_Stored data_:
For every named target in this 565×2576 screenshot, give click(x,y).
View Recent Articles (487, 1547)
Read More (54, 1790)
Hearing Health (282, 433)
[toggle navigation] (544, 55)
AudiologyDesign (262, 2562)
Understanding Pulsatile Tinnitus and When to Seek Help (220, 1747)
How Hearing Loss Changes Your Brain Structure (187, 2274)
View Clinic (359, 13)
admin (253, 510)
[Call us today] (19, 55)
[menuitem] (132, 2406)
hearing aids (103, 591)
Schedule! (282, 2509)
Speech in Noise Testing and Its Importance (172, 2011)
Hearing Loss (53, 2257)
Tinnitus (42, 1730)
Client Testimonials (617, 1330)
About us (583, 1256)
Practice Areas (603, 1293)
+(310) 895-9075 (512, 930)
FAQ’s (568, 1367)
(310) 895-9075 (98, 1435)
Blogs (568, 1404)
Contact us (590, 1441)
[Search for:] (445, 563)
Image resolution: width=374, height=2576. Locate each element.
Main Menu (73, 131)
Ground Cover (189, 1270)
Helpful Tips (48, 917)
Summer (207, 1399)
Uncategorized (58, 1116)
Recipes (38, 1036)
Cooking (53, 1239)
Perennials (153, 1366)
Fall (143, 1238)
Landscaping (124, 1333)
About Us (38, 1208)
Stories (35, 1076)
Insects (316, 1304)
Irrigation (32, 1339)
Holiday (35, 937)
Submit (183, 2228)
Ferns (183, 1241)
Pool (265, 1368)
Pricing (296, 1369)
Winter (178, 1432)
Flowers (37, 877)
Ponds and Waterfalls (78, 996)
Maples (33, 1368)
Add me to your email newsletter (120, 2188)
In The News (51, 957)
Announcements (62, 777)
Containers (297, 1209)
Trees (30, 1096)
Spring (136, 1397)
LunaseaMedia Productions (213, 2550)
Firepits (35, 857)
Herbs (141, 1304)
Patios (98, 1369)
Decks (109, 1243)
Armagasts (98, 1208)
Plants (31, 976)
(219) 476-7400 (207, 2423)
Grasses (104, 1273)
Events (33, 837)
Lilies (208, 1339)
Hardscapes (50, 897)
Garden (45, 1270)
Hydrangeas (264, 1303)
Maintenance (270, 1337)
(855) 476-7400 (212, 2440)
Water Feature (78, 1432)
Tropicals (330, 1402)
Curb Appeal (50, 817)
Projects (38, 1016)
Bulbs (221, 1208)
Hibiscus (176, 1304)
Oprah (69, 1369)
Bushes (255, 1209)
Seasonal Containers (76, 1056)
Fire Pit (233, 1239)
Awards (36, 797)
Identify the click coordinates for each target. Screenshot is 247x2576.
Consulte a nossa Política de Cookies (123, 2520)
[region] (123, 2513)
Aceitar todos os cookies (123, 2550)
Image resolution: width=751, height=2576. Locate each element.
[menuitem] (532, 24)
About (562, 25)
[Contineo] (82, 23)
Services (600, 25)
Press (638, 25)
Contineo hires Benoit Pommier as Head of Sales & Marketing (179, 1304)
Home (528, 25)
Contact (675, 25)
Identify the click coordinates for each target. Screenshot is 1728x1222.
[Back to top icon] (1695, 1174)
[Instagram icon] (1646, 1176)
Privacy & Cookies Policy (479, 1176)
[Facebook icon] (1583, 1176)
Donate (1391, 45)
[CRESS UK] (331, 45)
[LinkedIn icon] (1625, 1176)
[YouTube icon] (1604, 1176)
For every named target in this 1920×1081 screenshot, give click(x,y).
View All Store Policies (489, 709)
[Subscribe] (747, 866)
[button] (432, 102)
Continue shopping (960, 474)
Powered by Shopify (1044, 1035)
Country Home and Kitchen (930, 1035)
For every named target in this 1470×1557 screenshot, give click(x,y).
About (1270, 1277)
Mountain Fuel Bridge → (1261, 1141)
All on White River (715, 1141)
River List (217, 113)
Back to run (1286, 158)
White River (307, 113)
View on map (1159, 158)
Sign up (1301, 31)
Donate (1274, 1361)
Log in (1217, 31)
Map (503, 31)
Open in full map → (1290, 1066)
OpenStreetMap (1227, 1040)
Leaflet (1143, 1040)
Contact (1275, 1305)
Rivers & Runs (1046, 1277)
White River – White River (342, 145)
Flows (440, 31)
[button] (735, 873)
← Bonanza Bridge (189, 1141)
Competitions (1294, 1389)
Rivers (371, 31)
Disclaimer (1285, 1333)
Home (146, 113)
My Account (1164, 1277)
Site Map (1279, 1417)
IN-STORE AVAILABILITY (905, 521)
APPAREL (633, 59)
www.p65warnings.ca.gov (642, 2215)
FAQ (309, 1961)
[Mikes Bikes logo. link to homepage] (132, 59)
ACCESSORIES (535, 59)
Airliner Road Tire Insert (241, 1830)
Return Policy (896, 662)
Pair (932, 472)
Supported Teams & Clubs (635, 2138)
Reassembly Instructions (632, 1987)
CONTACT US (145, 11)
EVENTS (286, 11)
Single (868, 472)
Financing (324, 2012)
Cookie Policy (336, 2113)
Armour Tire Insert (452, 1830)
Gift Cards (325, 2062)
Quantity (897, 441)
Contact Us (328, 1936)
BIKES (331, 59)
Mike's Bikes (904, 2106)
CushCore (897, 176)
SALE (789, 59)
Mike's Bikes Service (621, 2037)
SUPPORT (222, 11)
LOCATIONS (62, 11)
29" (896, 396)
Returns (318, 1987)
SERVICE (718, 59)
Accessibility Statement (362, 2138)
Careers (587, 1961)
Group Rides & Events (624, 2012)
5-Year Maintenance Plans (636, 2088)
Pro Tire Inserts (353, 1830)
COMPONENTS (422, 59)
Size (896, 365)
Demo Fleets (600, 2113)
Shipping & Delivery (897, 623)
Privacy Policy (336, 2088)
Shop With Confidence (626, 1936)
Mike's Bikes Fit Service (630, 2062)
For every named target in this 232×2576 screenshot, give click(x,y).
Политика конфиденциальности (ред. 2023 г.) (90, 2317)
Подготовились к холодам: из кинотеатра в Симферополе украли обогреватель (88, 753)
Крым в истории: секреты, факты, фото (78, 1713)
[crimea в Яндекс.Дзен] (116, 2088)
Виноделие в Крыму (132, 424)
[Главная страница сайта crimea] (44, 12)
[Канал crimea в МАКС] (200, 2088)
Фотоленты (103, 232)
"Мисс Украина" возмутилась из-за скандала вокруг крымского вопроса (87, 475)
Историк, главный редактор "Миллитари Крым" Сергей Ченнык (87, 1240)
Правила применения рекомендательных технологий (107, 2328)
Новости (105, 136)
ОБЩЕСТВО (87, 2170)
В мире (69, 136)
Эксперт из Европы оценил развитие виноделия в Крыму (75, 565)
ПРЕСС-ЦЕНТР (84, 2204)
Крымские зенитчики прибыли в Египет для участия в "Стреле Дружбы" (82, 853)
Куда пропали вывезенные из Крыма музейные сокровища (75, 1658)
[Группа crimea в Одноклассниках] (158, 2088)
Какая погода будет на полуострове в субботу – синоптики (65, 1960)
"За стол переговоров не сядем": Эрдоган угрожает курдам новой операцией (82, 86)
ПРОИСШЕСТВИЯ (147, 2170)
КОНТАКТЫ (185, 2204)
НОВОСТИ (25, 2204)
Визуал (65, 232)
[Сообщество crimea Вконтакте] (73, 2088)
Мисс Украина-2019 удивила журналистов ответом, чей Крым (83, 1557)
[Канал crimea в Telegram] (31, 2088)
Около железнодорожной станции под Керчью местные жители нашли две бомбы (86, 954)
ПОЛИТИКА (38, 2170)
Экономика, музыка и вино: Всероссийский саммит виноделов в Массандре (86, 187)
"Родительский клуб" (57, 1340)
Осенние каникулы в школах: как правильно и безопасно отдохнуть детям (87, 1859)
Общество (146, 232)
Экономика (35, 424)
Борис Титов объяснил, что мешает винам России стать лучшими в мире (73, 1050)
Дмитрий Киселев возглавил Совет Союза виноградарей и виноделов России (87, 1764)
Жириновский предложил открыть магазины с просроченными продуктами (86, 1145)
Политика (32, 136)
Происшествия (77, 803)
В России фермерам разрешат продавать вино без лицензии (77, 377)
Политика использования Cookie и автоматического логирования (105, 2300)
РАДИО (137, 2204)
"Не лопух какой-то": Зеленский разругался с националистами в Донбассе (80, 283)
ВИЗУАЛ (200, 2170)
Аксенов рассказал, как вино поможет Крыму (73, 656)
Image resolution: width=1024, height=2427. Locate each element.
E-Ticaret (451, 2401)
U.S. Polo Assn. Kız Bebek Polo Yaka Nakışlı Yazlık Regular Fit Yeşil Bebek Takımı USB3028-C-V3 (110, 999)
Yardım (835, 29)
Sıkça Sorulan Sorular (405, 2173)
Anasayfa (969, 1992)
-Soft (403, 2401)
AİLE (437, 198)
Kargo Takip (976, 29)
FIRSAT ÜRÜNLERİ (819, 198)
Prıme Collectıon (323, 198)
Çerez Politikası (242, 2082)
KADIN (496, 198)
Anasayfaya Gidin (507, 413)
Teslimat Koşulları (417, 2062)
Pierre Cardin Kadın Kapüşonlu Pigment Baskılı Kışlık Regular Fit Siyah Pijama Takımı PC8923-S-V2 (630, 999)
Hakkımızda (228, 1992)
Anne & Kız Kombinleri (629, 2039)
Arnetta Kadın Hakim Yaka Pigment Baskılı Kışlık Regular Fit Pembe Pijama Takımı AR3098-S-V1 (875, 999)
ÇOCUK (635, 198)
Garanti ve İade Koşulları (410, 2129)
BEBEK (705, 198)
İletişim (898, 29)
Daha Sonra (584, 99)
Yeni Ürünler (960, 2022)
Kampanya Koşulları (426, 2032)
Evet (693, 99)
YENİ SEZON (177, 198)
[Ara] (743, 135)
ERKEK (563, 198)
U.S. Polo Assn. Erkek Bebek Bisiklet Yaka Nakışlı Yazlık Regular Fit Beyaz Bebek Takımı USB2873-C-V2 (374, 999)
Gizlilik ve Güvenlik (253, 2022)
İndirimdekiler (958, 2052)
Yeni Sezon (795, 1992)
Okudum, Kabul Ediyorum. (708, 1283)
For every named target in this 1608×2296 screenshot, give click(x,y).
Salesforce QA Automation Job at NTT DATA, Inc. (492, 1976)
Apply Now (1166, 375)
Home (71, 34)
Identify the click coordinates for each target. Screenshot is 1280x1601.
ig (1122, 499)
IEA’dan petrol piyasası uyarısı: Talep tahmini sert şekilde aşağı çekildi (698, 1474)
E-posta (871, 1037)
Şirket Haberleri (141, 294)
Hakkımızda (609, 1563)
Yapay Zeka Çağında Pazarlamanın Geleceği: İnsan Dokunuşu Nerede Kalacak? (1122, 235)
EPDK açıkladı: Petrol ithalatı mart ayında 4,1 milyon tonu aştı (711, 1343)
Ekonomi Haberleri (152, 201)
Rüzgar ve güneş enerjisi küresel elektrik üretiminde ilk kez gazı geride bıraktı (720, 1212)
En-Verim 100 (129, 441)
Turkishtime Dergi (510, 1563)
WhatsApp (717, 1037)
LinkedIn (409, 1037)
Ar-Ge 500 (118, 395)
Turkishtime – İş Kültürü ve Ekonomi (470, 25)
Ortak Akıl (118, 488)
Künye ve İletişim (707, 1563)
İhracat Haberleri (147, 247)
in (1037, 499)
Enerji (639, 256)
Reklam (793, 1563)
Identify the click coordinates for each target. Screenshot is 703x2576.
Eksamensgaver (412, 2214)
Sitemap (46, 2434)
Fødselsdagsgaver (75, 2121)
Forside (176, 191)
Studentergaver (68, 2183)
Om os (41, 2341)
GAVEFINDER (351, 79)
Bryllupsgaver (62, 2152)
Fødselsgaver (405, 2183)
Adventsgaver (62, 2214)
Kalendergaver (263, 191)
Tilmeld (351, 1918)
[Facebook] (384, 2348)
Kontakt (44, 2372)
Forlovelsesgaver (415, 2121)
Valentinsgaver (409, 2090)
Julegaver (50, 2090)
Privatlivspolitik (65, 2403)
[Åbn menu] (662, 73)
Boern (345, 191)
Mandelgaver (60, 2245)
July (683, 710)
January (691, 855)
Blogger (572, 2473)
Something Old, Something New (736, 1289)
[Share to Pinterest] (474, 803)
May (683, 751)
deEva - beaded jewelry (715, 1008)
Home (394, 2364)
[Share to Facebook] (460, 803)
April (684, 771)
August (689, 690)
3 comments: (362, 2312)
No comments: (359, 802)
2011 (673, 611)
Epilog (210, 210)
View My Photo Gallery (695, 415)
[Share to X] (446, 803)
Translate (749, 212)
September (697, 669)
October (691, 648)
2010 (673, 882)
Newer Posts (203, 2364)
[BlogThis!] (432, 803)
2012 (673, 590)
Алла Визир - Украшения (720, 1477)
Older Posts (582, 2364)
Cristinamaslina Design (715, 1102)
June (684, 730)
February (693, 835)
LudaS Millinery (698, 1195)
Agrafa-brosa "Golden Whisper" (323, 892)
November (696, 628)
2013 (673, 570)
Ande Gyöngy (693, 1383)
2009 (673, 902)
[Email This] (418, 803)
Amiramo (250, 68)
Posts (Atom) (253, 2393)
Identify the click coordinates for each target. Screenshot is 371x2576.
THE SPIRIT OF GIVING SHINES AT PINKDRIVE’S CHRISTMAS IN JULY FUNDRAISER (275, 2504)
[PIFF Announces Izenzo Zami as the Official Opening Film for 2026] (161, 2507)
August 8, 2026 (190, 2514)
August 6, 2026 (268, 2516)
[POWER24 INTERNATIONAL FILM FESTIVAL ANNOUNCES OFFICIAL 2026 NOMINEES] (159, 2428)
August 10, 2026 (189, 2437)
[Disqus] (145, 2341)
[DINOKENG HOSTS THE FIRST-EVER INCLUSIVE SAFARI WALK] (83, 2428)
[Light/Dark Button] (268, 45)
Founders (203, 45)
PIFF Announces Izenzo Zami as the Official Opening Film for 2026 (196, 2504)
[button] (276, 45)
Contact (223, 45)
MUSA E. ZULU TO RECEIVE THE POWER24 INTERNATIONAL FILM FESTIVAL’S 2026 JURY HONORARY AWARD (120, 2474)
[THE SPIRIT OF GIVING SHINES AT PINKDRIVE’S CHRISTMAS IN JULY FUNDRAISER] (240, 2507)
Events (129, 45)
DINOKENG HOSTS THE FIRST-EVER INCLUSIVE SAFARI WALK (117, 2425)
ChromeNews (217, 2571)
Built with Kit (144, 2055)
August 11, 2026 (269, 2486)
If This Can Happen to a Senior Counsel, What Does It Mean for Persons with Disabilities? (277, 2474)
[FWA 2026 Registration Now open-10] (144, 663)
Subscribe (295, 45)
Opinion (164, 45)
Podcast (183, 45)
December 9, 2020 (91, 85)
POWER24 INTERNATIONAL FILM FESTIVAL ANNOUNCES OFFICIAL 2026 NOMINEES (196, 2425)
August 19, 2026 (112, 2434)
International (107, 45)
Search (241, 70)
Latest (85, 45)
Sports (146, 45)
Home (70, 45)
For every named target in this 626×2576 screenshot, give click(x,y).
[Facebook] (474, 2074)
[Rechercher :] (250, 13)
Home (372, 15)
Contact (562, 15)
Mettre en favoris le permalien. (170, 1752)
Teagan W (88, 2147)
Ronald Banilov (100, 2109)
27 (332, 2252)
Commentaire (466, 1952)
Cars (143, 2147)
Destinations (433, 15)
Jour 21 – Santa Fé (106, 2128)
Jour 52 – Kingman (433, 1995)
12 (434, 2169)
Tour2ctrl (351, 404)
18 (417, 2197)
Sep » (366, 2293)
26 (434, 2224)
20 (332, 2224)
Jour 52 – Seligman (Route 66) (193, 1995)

_ACTIVITY_:
Every line above that holds "CHRISTMAS" should be copied out.

_TASK OUTPUT_:
THE SPIRIT OF GIVING SHINES AT PINKDRIVE’S CHRISTMAS IN JULY FUNDRAISER (275, 2504)
[THE SPIRIT OF GIVING SHINES AT PINKDRIVE’S CHRISTMAS IN JULY FUNDRAISER] (240, 2507)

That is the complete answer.